→ **What is required**
Would you give back exactly the lines from the line with "Select the FC Porto column header" through the end of the entries below, both included, but none of the pictures?
Exercise data START
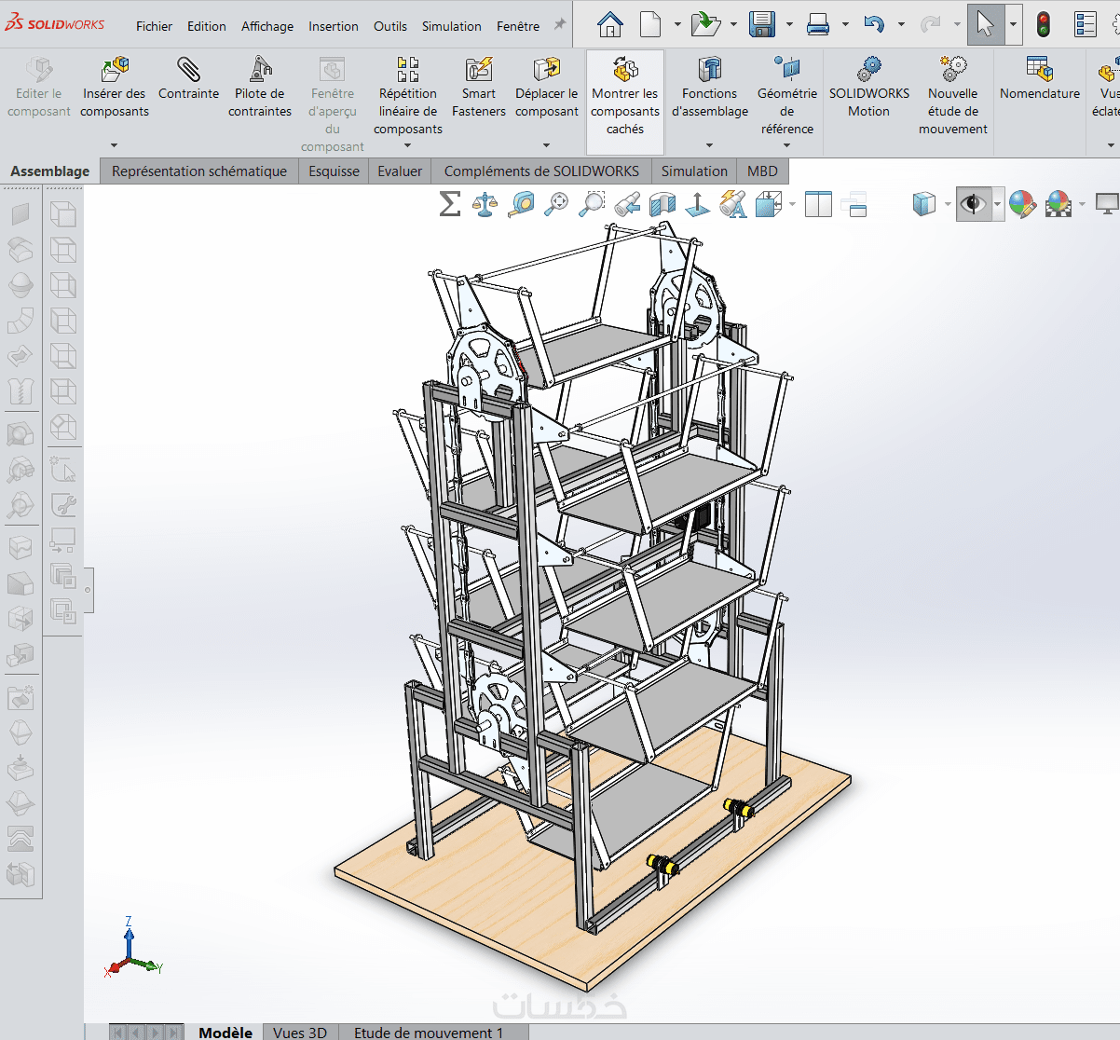
Task: Click the Nomenclature (bill of materials) icon
Action: pyautogui.click(x=1039, y=70)
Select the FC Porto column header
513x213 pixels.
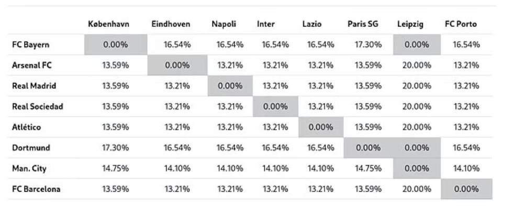click(461, 24)
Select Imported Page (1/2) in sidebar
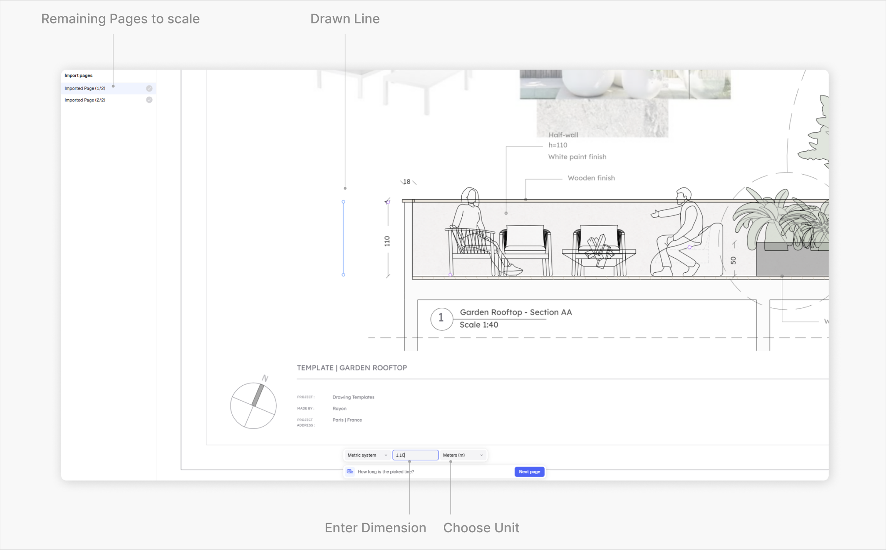The height and width of the screenshot is (550, 886). click(x=108, y=88)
Exercise data END
→ **Your solution**
Select the FC Porto column header
513x213 pixels.
click(461, 24)
Select Imported Page (1/2) in sidebar
The height and width of the screenshot is (550, 886). click(x=108, y=88)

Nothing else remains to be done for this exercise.